EXERCISE:
When you reach the line containing "This screenshot has height=200, width=361.", begin copying exactly, and keep going through the last line of the records below, copying nothing before it.

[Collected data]
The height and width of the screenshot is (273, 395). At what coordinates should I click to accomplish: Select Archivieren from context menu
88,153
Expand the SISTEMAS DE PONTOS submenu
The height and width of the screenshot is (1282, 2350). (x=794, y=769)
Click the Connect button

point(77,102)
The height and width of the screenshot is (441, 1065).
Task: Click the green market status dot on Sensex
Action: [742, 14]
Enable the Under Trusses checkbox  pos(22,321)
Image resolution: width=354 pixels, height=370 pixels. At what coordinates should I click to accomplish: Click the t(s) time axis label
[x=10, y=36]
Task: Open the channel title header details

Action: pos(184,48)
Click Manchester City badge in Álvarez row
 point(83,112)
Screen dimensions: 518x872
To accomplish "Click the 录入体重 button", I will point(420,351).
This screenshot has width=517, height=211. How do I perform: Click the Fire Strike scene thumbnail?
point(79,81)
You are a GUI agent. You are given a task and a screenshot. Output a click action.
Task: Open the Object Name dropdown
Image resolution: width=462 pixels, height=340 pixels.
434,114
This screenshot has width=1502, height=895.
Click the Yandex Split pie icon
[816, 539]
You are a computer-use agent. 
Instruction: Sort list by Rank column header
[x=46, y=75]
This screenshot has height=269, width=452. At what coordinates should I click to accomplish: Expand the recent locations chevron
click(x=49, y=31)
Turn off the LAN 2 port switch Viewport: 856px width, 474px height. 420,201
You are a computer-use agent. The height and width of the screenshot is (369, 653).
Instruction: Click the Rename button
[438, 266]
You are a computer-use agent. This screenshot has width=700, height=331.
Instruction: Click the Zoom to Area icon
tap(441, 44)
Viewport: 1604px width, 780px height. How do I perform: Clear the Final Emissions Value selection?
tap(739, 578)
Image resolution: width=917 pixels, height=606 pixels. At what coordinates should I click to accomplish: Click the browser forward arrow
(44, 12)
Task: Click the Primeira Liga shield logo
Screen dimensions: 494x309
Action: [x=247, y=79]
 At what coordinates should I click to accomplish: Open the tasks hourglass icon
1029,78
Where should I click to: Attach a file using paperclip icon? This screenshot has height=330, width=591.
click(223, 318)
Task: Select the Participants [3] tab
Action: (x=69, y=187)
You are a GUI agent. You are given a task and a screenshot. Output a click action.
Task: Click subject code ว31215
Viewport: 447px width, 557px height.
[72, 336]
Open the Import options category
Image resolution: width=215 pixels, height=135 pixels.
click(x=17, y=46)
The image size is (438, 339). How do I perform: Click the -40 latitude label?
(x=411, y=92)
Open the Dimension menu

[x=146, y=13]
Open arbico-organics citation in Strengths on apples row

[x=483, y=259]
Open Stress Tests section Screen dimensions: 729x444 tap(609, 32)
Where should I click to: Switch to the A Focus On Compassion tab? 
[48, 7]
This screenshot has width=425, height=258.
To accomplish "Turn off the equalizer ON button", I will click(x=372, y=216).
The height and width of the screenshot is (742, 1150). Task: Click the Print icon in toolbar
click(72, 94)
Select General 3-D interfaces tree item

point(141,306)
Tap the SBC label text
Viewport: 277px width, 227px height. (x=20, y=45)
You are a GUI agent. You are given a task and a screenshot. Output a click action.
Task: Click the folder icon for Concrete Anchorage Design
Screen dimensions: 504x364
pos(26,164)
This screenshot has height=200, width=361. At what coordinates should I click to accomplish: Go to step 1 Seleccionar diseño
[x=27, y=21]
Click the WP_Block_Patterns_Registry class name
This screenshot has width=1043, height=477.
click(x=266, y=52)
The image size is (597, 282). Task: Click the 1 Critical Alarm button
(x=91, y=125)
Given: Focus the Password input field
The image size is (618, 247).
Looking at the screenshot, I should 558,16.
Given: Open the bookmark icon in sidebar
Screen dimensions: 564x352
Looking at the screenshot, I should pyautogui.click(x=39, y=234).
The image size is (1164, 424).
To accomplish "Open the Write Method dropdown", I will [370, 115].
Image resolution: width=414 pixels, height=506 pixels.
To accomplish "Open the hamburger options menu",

TASK RESULT:
This screenshot has height=200, width=361. At what coordinates should I click to accomplish: Go to step 1 Seleccionar diseño
[x=27, y=21]
Click the WP_Block_Patterns_Registry class name
This screenshot has width=1043, height=477.
click(x=266, y=52)
The image size is (597, 282). Task: Click the 1 Critical Alarm button
(x=91, y=125)
Given: Focus the Password input field
The image size is (618, 247).
Looking at the screenshot, I should 558,16.
Given: Open the bookmark icon in sidebar
Screen dimensions: 564x352
Looking at the screenshot, I should pyautogui.click(x=39, y=234).
The image size is (1164, 424).
To accomplish "Open the Write Method dropdown", I will [370, 115].
Image resolution: width=414 pixels, height=506 pixels.
To accomplish "Open the hamburger options menu",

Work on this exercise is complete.